**Exercise directions:** Every entry is to be returned as it stands, apart from the pictures.
BEGIN Dataset records
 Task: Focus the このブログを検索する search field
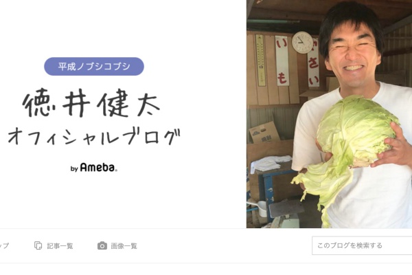tap(362, 245)
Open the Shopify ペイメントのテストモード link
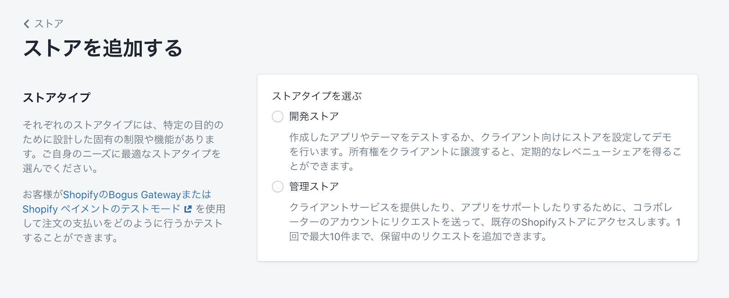The height and width of the screenshot is (298, 729). coord(101,209)
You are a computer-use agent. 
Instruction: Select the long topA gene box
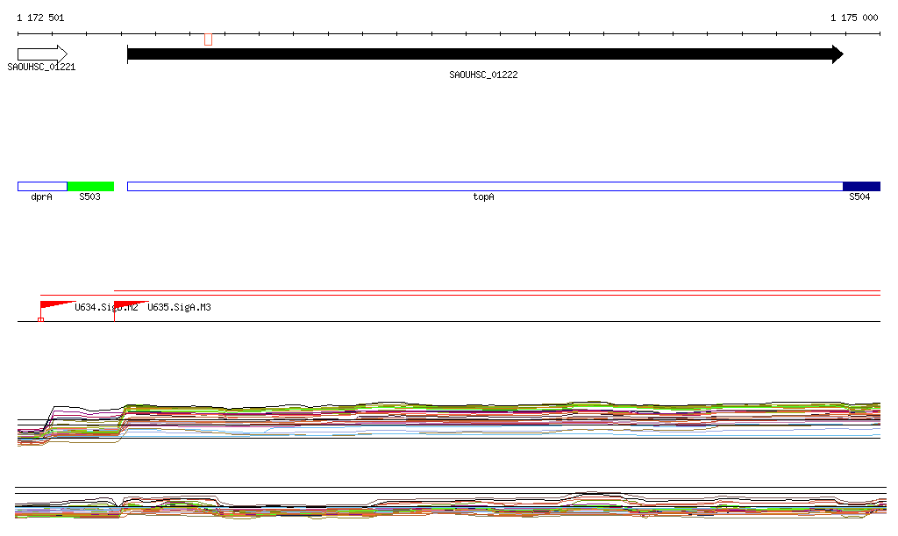(x=484, y=186)
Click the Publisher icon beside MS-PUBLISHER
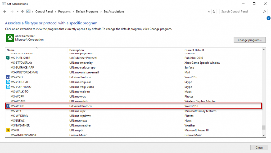The height and width of the screenshot is (153, 271). click(8, 58)
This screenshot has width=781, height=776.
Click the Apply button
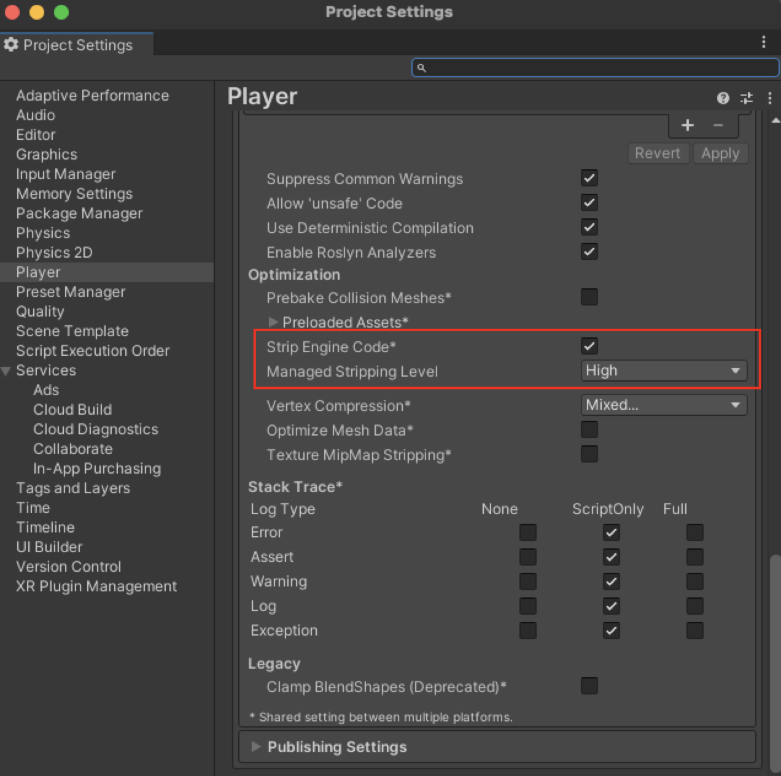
END Dataset records
**Response to this exercise:**
 Task: Focus the このブログを検索する search field
tap(362, 245)
Open the Shopify ペイメントのテストモード link
The height and width of the screenshot is (298, 729). coord(101,209)
You are a computer-use agent. 
Instruction: Select the long topA gene box
(x=484, y=186)
Click the Publisher icon beside MS-PUBLISHER
The height and width of the screenshot is (153, 271). click(8, 58)
This screenshot has width=781, height=776.
Click the Apply button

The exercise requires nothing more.